A man trying to save the doomed Cypriot airliner cried "Mayday, Mayday," two seconds before the plane crashed near Athens, a Greek official said Monday.

"(It) was a couple of seconds before the crash," chief investigator Akrivos Tsolakis told The Associated Press. "It was a very weak tone of voice."

Tsolakis spoke after presenting a preliminary report to the Transport Ministry on the Aug. 14 Helios Airways crash which killed all 121 people on board.

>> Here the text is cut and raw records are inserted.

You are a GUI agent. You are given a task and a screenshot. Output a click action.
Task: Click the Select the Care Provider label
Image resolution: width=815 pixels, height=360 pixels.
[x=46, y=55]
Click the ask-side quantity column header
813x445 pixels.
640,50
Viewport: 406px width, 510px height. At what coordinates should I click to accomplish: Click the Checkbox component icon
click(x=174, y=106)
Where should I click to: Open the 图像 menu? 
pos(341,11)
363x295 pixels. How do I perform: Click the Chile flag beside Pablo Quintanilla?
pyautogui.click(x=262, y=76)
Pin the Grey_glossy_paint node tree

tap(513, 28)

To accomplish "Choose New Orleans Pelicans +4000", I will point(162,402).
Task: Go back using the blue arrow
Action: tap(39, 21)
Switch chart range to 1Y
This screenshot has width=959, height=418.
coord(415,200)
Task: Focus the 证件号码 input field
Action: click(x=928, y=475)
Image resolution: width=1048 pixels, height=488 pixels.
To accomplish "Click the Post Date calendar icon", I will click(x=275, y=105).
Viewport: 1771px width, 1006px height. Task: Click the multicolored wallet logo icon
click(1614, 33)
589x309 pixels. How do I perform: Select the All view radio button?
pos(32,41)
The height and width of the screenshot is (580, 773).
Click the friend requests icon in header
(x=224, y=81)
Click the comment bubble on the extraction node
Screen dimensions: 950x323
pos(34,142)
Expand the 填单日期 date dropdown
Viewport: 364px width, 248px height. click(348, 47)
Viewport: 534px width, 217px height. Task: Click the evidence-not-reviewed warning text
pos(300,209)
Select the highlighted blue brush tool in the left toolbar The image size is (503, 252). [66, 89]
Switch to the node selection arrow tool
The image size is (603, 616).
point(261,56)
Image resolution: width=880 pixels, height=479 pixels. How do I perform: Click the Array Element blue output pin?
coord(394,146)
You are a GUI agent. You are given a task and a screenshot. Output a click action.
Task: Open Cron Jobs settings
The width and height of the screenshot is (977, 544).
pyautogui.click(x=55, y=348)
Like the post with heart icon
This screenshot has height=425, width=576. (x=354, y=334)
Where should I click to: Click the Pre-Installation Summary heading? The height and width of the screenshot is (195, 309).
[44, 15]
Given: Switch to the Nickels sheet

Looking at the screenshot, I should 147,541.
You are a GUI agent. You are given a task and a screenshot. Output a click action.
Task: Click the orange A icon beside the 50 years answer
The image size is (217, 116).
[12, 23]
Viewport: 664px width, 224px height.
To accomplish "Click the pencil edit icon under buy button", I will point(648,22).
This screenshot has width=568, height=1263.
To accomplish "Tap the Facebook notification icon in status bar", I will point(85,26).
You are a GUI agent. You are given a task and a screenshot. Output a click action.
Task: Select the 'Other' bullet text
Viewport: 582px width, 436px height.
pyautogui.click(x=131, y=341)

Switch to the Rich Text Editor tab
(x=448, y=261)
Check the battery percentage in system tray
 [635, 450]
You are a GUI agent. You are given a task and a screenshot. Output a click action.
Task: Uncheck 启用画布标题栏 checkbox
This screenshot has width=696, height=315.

The report said the plane lost cabin pressure and ran out of fuel before slamming into a mountain near Athens.

The report also said there were indications the Boeing 737-300's pilot and co-pilot were incapacitated and that a third man — believed to be a flight attendant — had attempted to steer the plane.

The man in the cockpit had twice tried to issue a distress call – calling out "Mayday, Mayday, Mayday" within the last 10 minutes of flight, and again "Mayday, Mayday" just seconds before impact — but that his communications had apparently been set to the wrong frequency.

"There are indications of technical problems in the pressurization system. ... There is proof that the engines of the plane stopped working because the fuel supply was exhausted, and that this was the final cause of the crash," the report said.

The plane crashed after circling for more than an hour in a holding pattern above the island of Kea, southeast of Athens airport.

The report, a copy of which was sent to The Associated Press, follows the analysis of flight recorders and autopsies on all 118 bodies recovered from the site. Three bodies have not been found.

Helios Flight 522 — from Larnaca, Cyprus, to Athens — crashed on Aug. 14 near the village of Grammatiko, 25 miles north of Athens, in Greece's worst air disaster.

The man who tried to steer the plane is believed to be flight attendant Andreas Prodromou, whose blood was reportedly found in the remains of the cockpit and had received flight training in the past.

"There are indications that, in the pilot's seat ... a man was sitting in the seat, wearing an oxygen mask," it said. "The tone of his voice suggested the person was a man who was suffering or was exhausted."

The preliminary findings were announced after a former chief mechanic at Helios said the plane lost cabin pressure during a December flight after a door apparently was not sealed properly.

On the day of the crash, two Greek air force F-16 fighter planes were scrambled to intercept the flight shortly before the accident.

On Sunday, Public Order Minister Giorgos Voulgarakis repeated government assurances that the plane had not been shot down. On the day of the crash, two Greek air force F-16 fighter planes were scrambled to intercept the flight shortly before the accident.

"The fact that the plane crashed and was not shot down is proven by data from flight recorders and the ammunition checks made on the F-16s ... An explosion in the air would have spread the wreckage over a much wider area," Voulgarakis was quoted as saying by the Chora newspaper.

Voulgarakis said security procedures were modeled on measures drawn up for the Athens Olympics last year.

"If this incident had taken place during the Olympics, the chances of it being shot down would have been extremely high," Voulgarakis said.